■ WORK INSTRUCTION ■
Please return the EEG preprocessing paper summary below in full, word for word, with nothing changed.
══ EXCERPTED TEXT ══
SPEED: Scalable Preprocessing of EEG Data for Self-Supervised Learning
Anders Gjølbye, Lina Skerath, William Lehn-Schiøler, Nicolas Langer, Lars Kai Hansen
TL;DR
This study addresses the challenge of leveraging large-scale, unlabeled EEG data for self-supervised learning by introducing SPEED, a scalable Python-based preprocessing pipeline tailored for SSL. SPEED integrates robust artifact removal, dynamic channel handling, ICA with ICLabel, interpolation, and standardized resampling to produce high-quality, reproducible inputs for SSL models like BENDR. Across TUH pretraining and downstream benchmarks (MMIDB, BC Bhutan, BCI@NER), SPEED improves contrastive learning stability and downstream classification accuracy, with notable gains over Baseline preprocessing; however, the impact of ICA-based artifact removal varies by task. The work demonstrates that judicious, scalable preprocessing can yield more discriminative latent representations and more reliable downstream performance, offering practical tools and logs for reproducibility and future EEG foundation-model development.
Abstract
Electroencephalography (EEG) research typically focuses on tasks with narrowly defined objectives, but recent studies are expanding into the use of unlabeled data within larger models, aiming for a broader range of applications. This addresses a critical challenge in EEG research. For example, Kostas et al. (2021) show that self-supervised learning (SSL) outperforms traditional supervised methods. Given the high noise levels in EEG data, we argue that further improvements are possible with additional preprocessing. Current preprocessing methods often fail to efficiently manage the large data volumes required for SSL, due to their lack of optimization, reliance on subjective manual corrections, and validation processes or inflexible protocols that limit SSL. We propose a Python-based EEG preprocessing pipeline optimized for self-supervised learning, designed to efficiently process large-scale data. This optimization not only stabilizes self-supervised training but also enhances performance on downstream tasks compared to training with raw data.
═══
══ SUPPLIED DATA ══
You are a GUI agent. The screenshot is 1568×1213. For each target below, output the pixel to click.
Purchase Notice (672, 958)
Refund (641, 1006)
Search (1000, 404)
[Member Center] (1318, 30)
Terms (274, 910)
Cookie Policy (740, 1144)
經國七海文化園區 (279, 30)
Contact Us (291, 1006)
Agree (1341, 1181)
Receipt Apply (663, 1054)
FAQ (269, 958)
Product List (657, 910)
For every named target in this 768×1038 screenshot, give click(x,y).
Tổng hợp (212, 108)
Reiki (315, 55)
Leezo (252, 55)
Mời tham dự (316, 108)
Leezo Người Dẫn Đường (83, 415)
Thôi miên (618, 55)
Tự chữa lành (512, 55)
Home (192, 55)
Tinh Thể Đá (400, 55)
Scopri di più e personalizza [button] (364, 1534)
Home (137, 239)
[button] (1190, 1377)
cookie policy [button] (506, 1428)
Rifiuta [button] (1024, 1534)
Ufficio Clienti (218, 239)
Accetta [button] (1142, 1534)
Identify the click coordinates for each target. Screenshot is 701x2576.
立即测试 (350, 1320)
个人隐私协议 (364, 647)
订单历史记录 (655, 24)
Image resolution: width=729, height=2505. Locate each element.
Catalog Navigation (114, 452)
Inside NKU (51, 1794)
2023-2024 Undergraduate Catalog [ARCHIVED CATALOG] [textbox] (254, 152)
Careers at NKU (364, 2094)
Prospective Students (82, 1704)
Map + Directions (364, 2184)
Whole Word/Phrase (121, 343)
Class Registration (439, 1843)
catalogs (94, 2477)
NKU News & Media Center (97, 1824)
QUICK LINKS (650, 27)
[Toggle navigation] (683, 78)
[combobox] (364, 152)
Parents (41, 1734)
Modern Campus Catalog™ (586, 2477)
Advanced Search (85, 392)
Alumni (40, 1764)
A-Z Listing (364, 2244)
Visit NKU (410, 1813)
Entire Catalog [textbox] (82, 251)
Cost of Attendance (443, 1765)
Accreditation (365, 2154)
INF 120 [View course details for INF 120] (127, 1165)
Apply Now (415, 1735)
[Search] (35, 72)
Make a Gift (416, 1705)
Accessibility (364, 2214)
═══
■ YOUR SOLUTION ■
SPEED: Scalable Preprocessing of EEG Data for Self-Supervised Learning
Anders Gjølbye, Lina Skerath, William Lehn-Schiøler, Nicolas Langer, Lars Kai Hansen
TL;DR
This study addresses the challenge of leveraging large-scale, unlabeled EEG data for self-supervised learning by introducing SPEED, a scalable Python-based preprocessing pipeline tailored for SSL. SPEED integrates robust artifact removal, dynamic channel handling, ICA with ICLabel, interpolation, and standardized resampling to produce high-quality, reproducible inputs for SSL models like BENDR. Across TUH pretraining and downstream benchmarks (MMIDB, BC Bhutan, BCI@NER), SPEED improves contrastive learning stability and downstream classification accuracy, with notable gains over Baseline preprocessing; however, the impact of ICA-based artifact removal varies by task. The work demonstrates that judicious, scalable preprocessing can yield more discriminative latent representations and more reliable downstream performance, offering practical tools and logs for reproducibility and future EEG foundation-model development.
Abstract
Electroencephalography (EEG) research typically focuses on tasks with narrowly defined objectives, but recent studies are expanding into the use of unlabeled data within larger models, aiming for a broader range of applications. This addresses a critical challenge in EEG research. For example, Kostas et al. (2021) show that self-supervised learning (SSL) outperforms traditional supervised methods. Given the high noise levels in EEG data, we argue that further improvements are possible with additional preprocessing. Current preprocessing methods often fail to efficiently manage the large data volumes required for SSL, due to their lack of optimization, reliance on subjective manual corrections, and validation processes or inflexible protocols that limit SSL. We propose a Python-based EEG preprocessing pipeline optimized for self-supervised learning, designed to efficiently process large-scale data. This optimization not only stabilizes self-supervised training but also enhances performance on downstream tasks compared to training with raw data.